With the robot as the control point, only one operating system host can have access to a tape drive at a time. The host is typically running backup software that contains a catalog with configuration information. This host system becomes a logical single point of control, forcing any other host that wants access to the ATL to go through it for communication. There are ways to circumvent this monopolistic control with software like StorageTek's Automated Cartridge System Library Software (ACSLS), which provides some ability to arbitrate control away from the backup software, but only between common hosts.
Tape vendors can help open their products by creating a standard set of ATL commands, moving more intelligence to the library using meta data about what's stored in the library, and by exposing robot control software like ACSLS with API extensions that can be manipulated and invoked by other software products, including the competition's. That, at least, would be a start.
Solving the problem
Last year, the Meta Group Inc., Stamford, CT, published "Tape Storage Virtualization--A New & Valuable Approach to Improve Data Center Efficiency," a whitepaper that offers benchmarks to determine when an operation merits consolidation of open systems and mainframe tape configurations.

According to Meta Group, a dramatic cost reduction may be realized if mainframe and open-systems tape can be centrally managed. There are some effective solutions--for example, Fujitsu Siemens' CentricStor and NearTek Inc.'s Virtual Storage Engine support all major platforms simultaneously. NearTek even extends this support to include legacy platforms like AS/400, Unisys mainframes and Hewlett-Packard MPE servers.

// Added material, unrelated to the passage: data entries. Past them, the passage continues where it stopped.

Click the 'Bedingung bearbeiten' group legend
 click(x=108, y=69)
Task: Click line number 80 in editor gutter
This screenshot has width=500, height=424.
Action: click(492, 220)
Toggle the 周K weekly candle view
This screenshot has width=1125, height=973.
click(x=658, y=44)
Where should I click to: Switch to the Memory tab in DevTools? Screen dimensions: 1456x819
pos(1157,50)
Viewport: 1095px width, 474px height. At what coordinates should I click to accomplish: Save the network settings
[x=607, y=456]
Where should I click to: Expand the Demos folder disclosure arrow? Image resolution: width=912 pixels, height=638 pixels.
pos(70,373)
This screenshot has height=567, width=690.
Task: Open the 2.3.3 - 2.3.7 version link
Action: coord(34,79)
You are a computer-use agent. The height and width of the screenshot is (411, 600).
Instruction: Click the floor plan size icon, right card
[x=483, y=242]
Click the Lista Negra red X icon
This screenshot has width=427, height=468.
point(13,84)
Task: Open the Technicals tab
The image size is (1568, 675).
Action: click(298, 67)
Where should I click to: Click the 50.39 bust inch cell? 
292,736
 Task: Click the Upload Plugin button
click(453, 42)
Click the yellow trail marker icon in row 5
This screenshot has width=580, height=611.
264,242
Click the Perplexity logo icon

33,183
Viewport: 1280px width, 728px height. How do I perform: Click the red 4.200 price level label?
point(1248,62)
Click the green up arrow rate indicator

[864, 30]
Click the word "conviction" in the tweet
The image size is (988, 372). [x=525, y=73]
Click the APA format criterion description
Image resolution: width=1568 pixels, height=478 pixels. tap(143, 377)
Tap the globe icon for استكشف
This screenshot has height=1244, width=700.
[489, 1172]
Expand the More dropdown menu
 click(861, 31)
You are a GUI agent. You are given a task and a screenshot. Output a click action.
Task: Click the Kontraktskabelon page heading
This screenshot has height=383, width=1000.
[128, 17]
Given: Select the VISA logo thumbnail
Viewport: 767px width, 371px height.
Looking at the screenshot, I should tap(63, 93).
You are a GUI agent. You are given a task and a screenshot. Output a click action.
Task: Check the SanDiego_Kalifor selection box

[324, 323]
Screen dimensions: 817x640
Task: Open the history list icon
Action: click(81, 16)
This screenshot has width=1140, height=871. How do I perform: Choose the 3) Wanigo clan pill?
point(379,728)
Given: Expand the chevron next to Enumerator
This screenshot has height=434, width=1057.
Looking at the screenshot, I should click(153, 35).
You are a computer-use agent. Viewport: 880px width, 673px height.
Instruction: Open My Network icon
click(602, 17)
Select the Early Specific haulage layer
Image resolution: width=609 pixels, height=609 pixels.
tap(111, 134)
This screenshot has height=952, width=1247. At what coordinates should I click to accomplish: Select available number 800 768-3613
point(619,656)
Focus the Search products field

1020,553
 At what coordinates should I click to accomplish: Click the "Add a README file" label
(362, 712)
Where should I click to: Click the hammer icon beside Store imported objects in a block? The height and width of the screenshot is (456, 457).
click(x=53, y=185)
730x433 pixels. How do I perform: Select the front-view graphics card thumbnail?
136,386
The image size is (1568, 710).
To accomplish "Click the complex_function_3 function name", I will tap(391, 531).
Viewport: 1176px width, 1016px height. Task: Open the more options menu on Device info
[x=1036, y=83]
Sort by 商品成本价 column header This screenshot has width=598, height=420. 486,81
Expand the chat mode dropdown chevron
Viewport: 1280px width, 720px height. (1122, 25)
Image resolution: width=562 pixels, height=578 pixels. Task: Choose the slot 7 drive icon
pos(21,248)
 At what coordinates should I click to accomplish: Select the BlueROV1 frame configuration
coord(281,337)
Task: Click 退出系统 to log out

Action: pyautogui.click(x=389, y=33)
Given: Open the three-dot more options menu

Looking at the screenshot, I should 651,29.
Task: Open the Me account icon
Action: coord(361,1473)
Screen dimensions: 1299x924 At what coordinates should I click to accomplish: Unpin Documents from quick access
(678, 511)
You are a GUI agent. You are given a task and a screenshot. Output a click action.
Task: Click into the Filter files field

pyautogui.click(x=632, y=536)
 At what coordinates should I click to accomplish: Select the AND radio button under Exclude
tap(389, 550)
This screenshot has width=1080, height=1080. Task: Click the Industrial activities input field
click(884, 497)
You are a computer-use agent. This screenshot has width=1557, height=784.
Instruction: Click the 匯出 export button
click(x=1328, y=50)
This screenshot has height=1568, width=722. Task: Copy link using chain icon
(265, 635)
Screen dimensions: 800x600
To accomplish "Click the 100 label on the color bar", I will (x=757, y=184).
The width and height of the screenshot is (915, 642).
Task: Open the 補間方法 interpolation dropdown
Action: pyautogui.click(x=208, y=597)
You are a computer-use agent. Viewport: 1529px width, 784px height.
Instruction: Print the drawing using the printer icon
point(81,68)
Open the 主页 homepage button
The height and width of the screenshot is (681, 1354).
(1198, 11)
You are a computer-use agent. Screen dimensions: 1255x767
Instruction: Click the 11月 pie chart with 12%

These products emulate all the major enterprise tape drive mount types, connect to major storage arrays and support all the major host processing platforms. They provide the impressive cross-platform functionality that many customers would prefer to see delivered natively by the tape library and drive vendors themselves. Instead, to achieve a robust consolidation of enterprise tape environments and to recover costs through improved use of physical assets, customers have to purchase these additional virtualization "engines." Interestingly, the engines commoditize the ATLs, which become passive recipients of data streams as the virtualization engine handles all management functions (see Virtualize tape devices).

Tape-sharing solutions for multiplatform environments will enable standardized, enterprise-wide backup and recovery and reduce the number of storage devices required. Nirvana will be when users can take any library, plug it into any multiplatform host environment and back up any system with a tool that migrates old data to the new environment seamlessly.